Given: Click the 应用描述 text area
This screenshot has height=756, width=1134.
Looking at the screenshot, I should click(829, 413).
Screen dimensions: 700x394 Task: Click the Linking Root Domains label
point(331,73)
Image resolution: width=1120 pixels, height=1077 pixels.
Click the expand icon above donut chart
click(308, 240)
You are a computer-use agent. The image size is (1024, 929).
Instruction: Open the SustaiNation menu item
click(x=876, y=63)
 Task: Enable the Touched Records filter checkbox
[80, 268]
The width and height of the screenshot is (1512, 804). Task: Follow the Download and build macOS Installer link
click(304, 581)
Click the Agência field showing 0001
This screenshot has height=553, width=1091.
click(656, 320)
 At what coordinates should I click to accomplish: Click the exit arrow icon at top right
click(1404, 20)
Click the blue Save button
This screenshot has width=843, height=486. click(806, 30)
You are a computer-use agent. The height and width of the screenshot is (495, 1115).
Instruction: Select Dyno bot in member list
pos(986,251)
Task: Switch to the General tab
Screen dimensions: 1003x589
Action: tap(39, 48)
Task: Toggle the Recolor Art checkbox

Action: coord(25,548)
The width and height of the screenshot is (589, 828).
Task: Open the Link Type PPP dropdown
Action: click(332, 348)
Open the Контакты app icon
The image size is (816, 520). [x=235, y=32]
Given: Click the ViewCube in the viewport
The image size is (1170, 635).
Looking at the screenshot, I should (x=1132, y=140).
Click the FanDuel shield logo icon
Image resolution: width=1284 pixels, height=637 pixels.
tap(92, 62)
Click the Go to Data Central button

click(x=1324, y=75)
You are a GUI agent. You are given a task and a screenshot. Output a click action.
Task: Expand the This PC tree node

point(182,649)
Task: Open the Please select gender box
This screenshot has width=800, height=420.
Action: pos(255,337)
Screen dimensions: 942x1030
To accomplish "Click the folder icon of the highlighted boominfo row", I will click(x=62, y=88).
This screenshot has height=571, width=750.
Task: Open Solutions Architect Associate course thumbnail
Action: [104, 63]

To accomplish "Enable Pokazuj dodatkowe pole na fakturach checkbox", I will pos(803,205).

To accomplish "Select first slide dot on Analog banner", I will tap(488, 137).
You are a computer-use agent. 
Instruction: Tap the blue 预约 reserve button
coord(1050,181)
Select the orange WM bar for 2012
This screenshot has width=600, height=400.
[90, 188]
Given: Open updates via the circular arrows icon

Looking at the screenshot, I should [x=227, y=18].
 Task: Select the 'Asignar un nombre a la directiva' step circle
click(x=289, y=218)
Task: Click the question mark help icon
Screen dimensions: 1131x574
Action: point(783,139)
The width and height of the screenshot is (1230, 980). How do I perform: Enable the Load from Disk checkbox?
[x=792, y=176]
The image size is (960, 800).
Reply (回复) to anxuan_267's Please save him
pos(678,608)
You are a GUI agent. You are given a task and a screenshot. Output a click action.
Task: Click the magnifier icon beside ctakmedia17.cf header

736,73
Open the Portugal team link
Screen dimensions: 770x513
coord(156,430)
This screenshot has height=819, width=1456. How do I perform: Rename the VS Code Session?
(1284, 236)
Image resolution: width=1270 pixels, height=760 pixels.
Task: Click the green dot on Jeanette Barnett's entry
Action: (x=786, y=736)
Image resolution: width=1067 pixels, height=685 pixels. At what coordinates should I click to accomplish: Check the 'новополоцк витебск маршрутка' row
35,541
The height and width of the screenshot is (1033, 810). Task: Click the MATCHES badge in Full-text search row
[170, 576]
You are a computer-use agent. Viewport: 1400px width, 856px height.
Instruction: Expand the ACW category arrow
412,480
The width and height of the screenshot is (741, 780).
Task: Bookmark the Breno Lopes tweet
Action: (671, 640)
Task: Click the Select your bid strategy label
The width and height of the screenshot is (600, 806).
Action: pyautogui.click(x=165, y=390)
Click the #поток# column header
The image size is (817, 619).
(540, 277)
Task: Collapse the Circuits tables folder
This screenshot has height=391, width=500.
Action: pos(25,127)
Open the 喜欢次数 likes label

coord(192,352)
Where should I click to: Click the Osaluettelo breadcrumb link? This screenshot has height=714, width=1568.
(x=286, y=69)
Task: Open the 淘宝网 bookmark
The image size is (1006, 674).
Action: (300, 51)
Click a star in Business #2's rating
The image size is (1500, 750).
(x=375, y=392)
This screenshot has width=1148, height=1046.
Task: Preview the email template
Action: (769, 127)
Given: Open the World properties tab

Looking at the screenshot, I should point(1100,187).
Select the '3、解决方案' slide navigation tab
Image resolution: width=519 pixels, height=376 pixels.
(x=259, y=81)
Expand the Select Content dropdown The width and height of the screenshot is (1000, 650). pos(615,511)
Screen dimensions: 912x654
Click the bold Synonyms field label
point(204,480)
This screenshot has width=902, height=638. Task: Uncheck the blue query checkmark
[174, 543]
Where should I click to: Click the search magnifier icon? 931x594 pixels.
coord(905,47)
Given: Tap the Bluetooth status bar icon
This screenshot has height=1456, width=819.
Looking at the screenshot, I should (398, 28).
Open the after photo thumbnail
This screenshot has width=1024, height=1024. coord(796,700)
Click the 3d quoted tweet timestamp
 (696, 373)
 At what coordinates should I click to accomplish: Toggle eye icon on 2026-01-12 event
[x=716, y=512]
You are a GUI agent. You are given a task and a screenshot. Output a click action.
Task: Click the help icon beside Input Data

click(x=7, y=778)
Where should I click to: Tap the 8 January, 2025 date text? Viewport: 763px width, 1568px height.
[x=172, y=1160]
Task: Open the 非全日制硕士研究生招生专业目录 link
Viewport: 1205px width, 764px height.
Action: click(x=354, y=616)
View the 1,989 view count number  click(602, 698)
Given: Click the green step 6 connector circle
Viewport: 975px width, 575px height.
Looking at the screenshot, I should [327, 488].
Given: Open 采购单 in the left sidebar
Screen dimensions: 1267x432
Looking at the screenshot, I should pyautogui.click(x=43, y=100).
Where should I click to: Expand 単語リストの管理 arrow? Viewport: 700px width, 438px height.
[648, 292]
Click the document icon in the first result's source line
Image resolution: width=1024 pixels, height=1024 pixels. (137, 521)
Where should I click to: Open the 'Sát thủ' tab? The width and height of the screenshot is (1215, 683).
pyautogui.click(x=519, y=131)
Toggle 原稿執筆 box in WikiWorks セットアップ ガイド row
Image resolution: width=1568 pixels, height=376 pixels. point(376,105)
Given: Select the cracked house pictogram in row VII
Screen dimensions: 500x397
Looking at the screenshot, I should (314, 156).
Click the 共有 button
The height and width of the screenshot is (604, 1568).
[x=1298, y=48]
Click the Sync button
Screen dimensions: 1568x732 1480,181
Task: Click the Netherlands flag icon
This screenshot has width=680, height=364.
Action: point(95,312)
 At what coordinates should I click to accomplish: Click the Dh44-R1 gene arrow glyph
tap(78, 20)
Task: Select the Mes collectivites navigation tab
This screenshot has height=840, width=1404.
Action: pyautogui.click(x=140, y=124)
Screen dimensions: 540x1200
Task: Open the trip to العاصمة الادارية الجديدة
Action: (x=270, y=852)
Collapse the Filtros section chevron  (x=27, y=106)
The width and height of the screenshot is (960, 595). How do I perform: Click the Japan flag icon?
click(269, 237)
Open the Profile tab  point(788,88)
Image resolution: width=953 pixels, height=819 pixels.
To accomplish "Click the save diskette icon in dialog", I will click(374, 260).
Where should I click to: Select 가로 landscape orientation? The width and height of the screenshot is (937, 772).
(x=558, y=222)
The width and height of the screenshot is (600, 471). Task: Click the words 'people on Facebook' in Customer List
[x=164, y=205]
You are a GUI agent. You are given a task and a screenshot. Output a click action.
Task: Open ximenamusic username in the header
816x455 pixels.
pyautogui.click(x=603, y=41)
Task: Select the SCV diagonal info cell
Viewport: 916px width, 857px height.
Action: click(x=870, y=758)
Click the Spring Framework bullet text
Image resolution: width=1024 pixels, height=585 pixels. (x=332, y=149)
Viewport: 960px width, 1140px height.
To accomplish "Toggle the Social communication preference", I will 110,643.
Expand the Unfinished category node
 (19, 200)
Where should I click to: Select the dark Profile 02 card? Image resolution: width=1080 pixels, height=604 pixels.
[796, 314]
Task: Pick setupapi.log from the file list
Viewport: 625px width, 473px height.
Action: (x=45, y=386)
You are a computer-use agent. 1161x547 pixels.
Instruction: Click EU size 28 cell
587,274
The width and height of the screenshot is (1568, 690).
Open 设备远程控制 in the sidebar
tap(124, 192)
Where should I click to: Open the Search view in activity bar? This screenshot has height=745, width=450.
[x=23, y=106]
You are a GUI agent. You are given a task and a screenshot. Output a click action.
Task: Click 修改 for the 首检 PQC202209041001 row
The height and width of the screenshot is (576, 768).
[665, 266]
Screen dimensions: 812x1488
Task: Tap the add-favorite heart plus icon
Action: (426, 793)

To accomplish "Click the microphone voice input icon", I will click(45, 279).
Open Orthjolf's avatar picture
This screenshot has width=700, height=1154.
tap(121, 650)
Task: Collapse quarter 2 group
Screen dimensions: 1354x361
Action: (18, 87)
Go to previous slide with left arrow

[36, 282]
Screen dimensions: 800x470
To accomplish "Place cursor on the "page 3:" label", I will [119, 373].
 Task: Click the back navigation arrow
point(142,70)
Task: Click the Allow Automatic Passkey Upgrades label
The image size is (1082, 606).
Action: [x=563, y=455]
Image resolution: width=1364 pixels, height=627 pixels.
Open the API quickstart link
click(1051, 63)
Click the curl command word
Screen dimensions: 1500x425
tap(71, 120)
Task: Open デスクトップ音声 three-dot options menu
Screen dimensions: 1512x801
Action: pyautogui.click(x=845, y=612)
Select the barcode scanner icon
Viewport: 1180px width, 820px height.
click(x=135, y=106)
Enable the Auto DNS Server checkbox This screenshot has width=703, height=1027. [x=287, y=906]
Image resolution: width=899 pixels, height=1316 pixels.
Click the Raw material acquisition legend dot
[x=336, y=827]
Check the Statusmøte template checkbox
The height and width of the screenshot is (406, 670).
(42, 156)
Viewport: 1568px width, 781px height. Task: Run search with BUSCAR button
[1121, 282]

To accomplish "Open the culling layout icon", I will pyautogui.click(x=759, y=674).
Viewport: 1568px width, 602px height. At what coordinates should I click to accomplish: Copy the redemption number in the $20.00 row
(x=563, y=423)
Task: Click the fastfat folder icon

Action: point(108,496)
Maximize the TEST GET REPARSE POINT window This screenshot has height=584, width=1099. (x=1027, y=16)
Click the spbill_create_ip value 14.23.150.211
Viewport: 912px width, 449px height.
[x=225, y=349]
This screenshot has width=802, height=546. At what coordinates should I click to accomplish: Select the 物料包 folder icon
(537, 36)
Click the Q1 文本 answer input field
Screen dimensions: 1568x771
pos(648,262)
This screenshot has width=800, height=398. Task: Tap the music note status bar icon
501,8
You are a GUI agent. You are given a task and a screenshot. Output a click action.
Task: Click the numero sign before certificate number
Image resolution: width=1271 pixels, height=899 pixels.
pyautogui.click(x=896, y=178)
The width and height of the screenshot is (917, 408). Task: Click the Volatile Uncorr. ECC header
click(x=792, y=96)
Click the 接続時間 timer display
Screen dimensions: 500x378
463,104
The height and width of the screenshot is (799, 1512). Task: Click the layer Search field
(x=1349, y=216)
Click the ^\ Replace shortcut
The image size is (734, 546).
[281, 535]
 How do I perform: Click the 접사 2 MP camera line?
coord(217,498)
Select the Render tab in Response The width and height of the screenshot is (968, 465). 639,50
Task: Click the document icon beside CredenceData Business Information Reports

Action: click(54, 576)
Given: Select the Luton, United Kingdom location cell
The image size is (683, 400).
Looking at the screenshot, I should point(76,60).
◆ ◆ ◆ ◆ ◆ ◆ ◆
> **What is being asked**: Counting only lines with the word "Collapse" in them, say how many there are in the entries above, with no other words.

> **Task result**: 3